The imagery is metaphorical - the woman is wearing a dress made of the European Union flag - but also a direct allusion to the recent case of migrant men sexually abusing women in Cologne and other European cities. And, crass as it is, it is a long-standing motif within Western history.

From the earliest days of European colonialism, art and literature regularly depicted brown and black “savage” man raping or sexual abusing innocent white woman.

Take for example 19th and 20th century British erotic literature, with bestsellers such as ‘The Lustful Turk’, ‘A Night in a Moorish Harem’ and ‘The Sheik’, all of which are fictional accounts of a sexually aggressive foreigner abusing and usually raping an innocent white woman.

In art, depictions of white woman as sexual slaves in the harems of Arab and Middle-Eastern sheikhs were just as common.

Following the horrific sexual abuse in Cologne on New Year’s Eve, Germany handed out guides instructing migrants on proper conduct, including cartoon depictions stressing they should not grope women – guidance wonderfully skewered by satirist Karl Sharro.

The same paternalistic and patronising advice assumes that the sexual abuse was not so much a crime committed by a minority of people, but a general case of migrant men not being aware of the higher moral values of Europe.

The racializing of crimes, particularly sexual abuse, gives fire to the rhetoric of far-right groups.
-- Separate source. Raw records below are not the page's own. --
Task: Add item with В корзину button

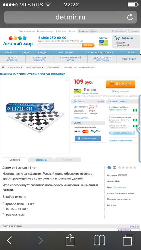Action: (x=121, y=84)
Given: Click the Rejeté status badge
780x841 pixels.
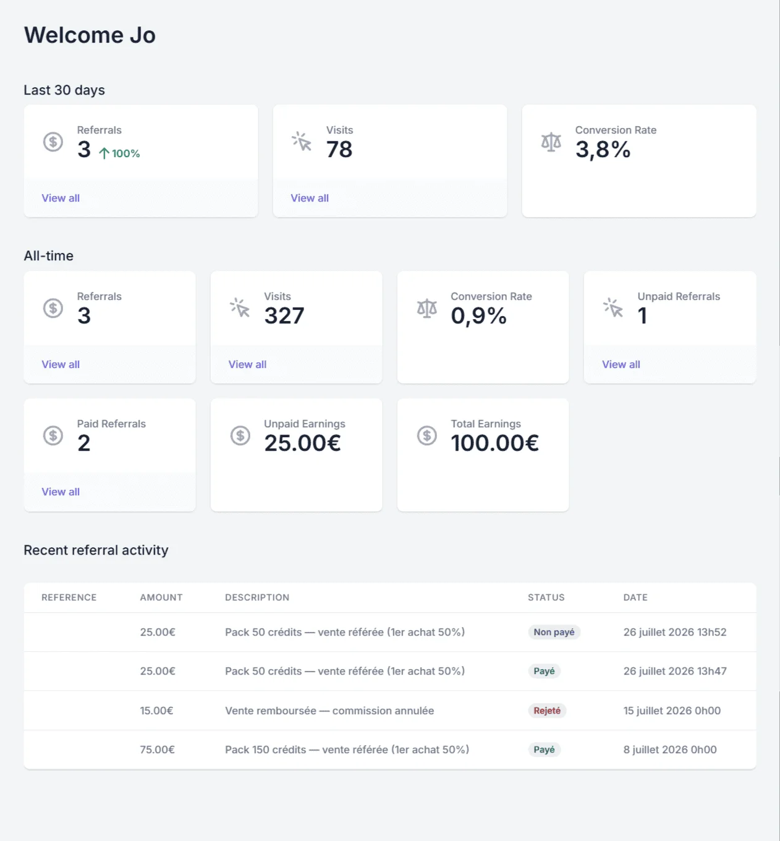Looking at the screenshot, I should click(x=547, y=711).
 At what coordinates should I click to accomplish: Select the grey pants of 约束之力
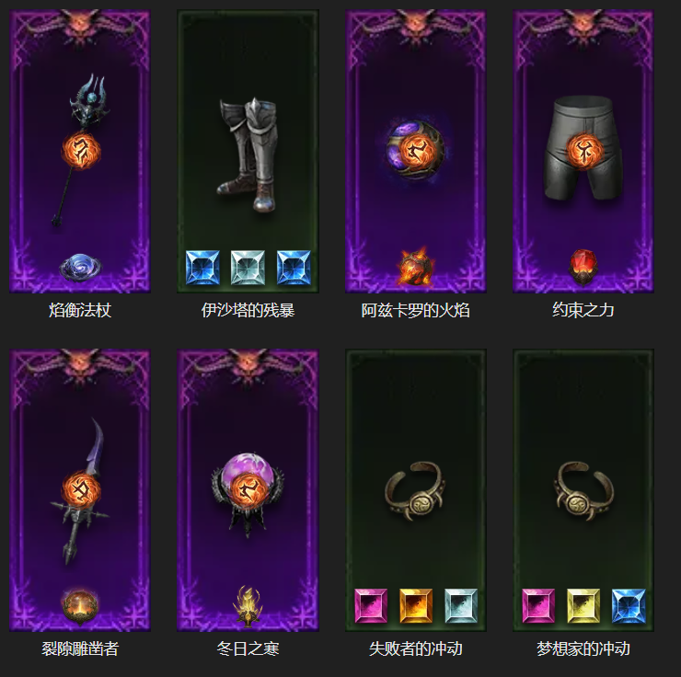(583, 148)
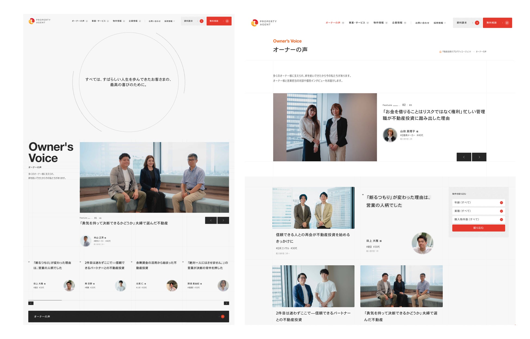Open thumbnail of two men by window

pyautogui.click(x=313, y=286)
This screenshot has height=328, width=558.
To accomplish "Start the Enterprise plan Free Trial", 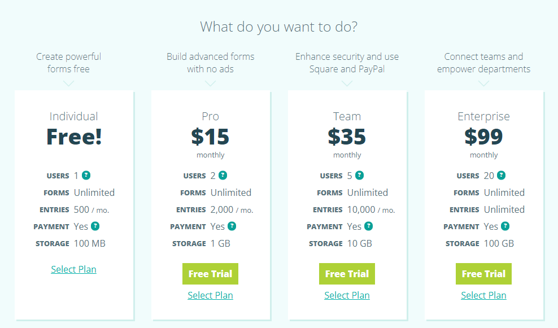I will [x=483, y=274].
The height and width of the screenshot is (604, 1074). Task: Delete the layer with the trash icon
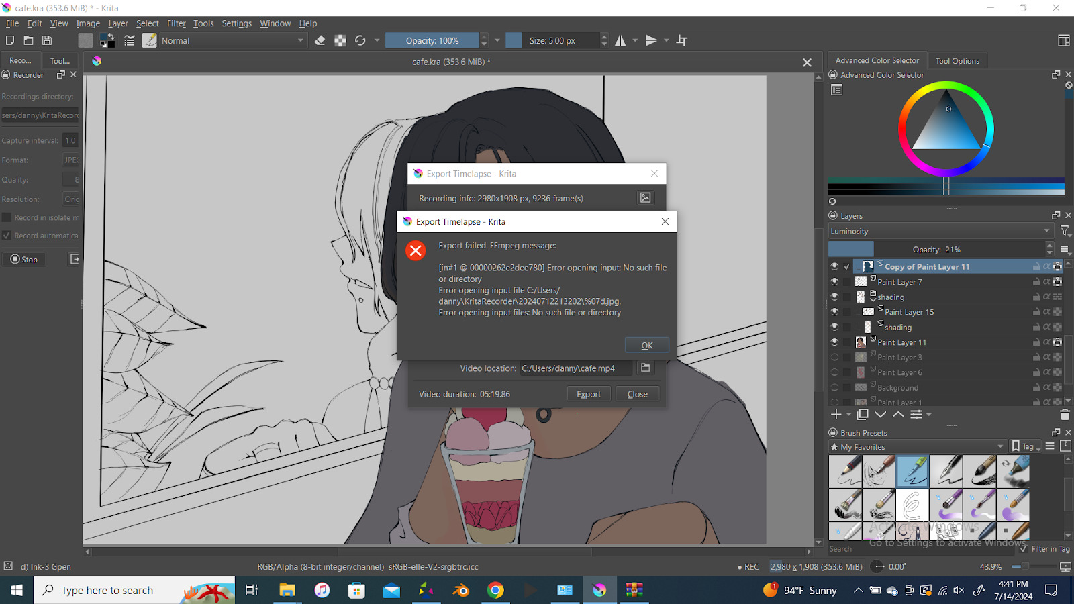pyautogui.click(x=1065, y=415)
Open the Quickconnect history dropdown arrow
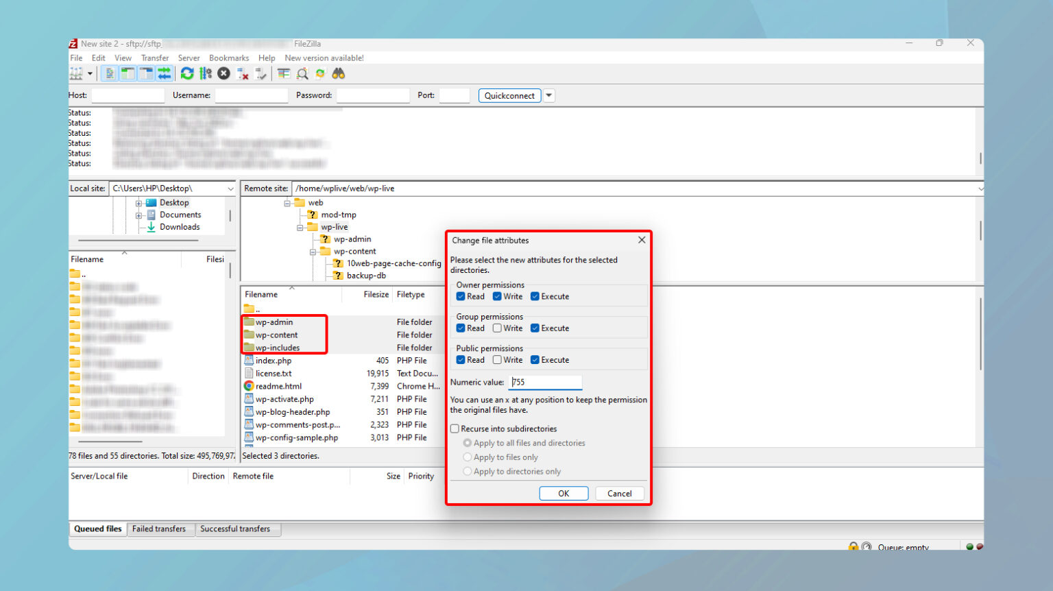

Tommy Robinson, at the inaugural march of his new organisation, PEGIDA UK, railed that, “We have a big problem. The facts are I didn't rape 800 women, I didn't attack 800 women, Muslims did”.

It also encourages the idea that certain races or groups deserve to suffer communal guilt for such crimes, seen most horrifyingly in the case of the murder of elderly Muslim Muhsin Ahmed, whose accused killer is said to have beaten the man to death in a “raging fury”, calling him a “groomer”.

Whether Europe would like to admit it or not, the Orientalist myths that pervaded colonial art and literature of yesterday are still prevalent now. They influence the way we judge and respond to issues of crime, migration, race and religion.

They dictate whether a case of sexual abuse is a scandal or another sad story, whether we are outraged at a group or simply dismayed on behalf of an individual.

The first step towards getting rid of these stereotypes is to recognise they exist. And one Polish magazine this week made it very, very obvious that they still do.